**ZU ERLEDIGENDE AUFGABEN**.
(1) Welche Region überfliegt die Mosquito laut dem Textauszug über den nächtlichen Tiefflugangriff gerade?
(2) Schreiben Sie den Textauszug über den nächtlichen Tiefflugangriff der Mosquito im Anschluss an seinen letzten Satz weiter.

───── TEXTAUSZUG ─────

Gerade überfliegen sie eine Region mit dem Namen "Lippe", unter ihnen ist in der Dunkelheit das fahle Band einer Straße zu erkennen, die eine Spur heller als ihre Umgebung ist. Plötzlich sehen sie ein Objekt auf der Straße. Mitchell drückt die Maschine tiefer, um besser sehen zu können. Kein Zweifel: Dort unten ist ein feindliches Fahrzeug.

Die Mosquito geht zum Angriff über, Mitchell nimmt das Fahrzeug ins Visier, drückt auf die Auslöseknöpfe der Bordwaffen am Steuerknüppel. Dumpf dringen die Abschussgeräusche in die Kanzel, die Maschinenwaffen im Bug des Flugzeuges lassen den Rumpf leicht vibrieren. Plötzlich spürt er Einschläge in der Maschine, Glas-, Metall- und Holzsplitter verteilen sich im Cockpit, Mitchell spürt wie er getroffen wird. Ihm drohen die Sinne zu schwinden, mit letzter Kraft versucht er das Flugzeug aus dem offensichtlich feindlichen Beschuss zu drehen. Da bemerkt er, wie die Maschine etwas berührt – dann nichts mehr.

───── DATENTEIL ─────

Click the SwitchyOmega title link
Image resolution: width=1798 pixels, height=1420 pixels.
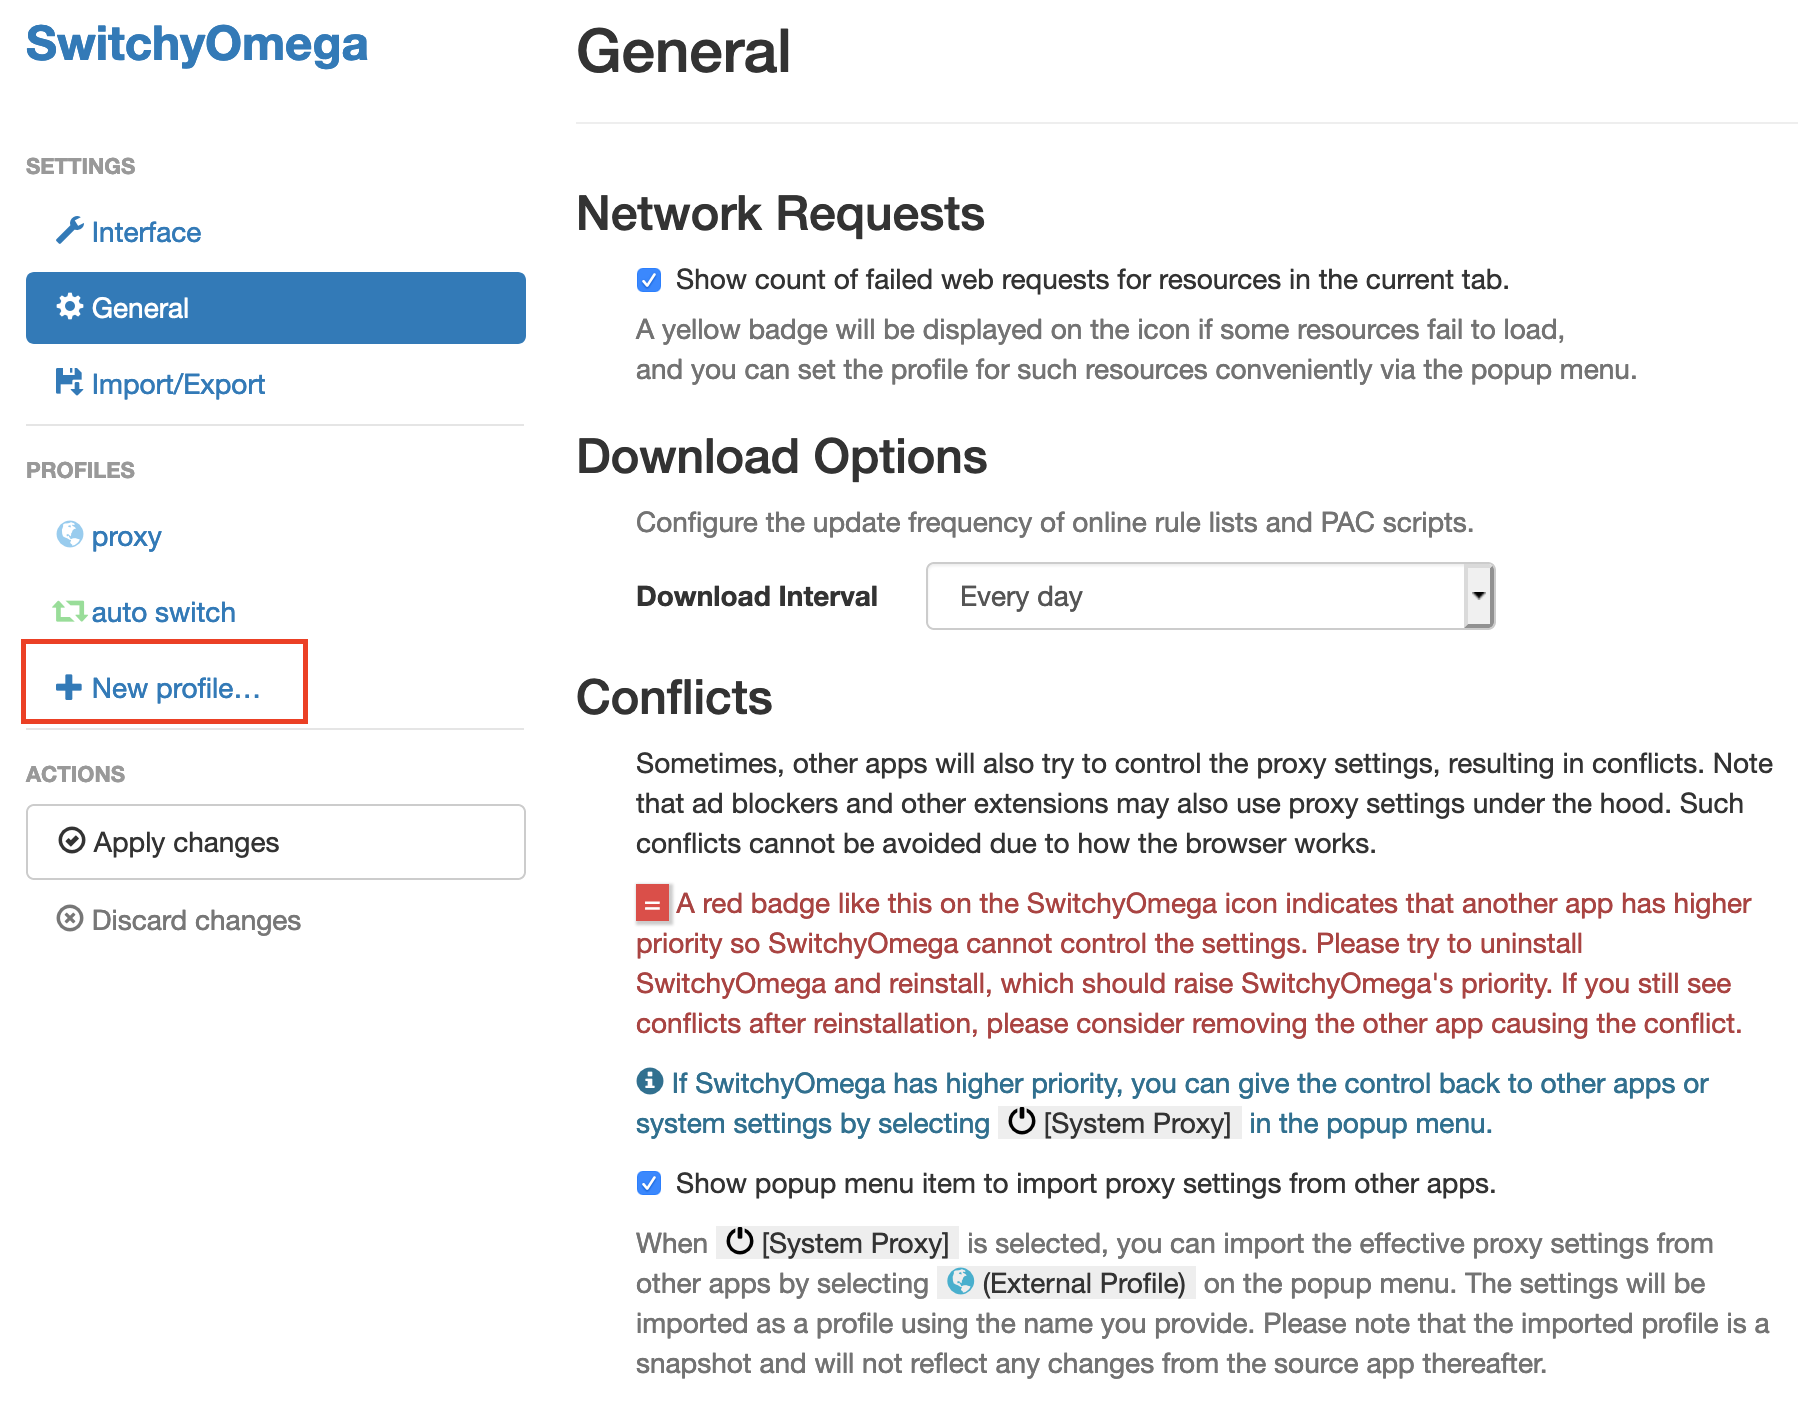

─────

**ANTWORTEN**.
(1) Eine Region mit dem Namen „Lippe“.

(2)
So könnte es gewesen sein, als die britische Mosquito am 18. März zwischen Horn und Kohlstädt abstürzte. Was genau geschehen ist, wird sich wohl nie ganz aufklären lassen. Erwiesen ist nur, dass die Maschine ein Fahrzeug der Wehrmacht angriff und kurz darauf abstürzte.

Zwei Vermutungen

Der Finder der Maschine, ein Hobbyhistoriker aus Detmold, hat jedoch zwei Vermutungen. "Möglich ist, dass der Pilot zu einem zweiten Angriff beidrehen wollte und sich dabei im Dunklen in der Höhe verrechnete", erzählt er. Dagegen würden jedoch mehrere Fundstücke sprechen, die er am Absturzort bergen konnte.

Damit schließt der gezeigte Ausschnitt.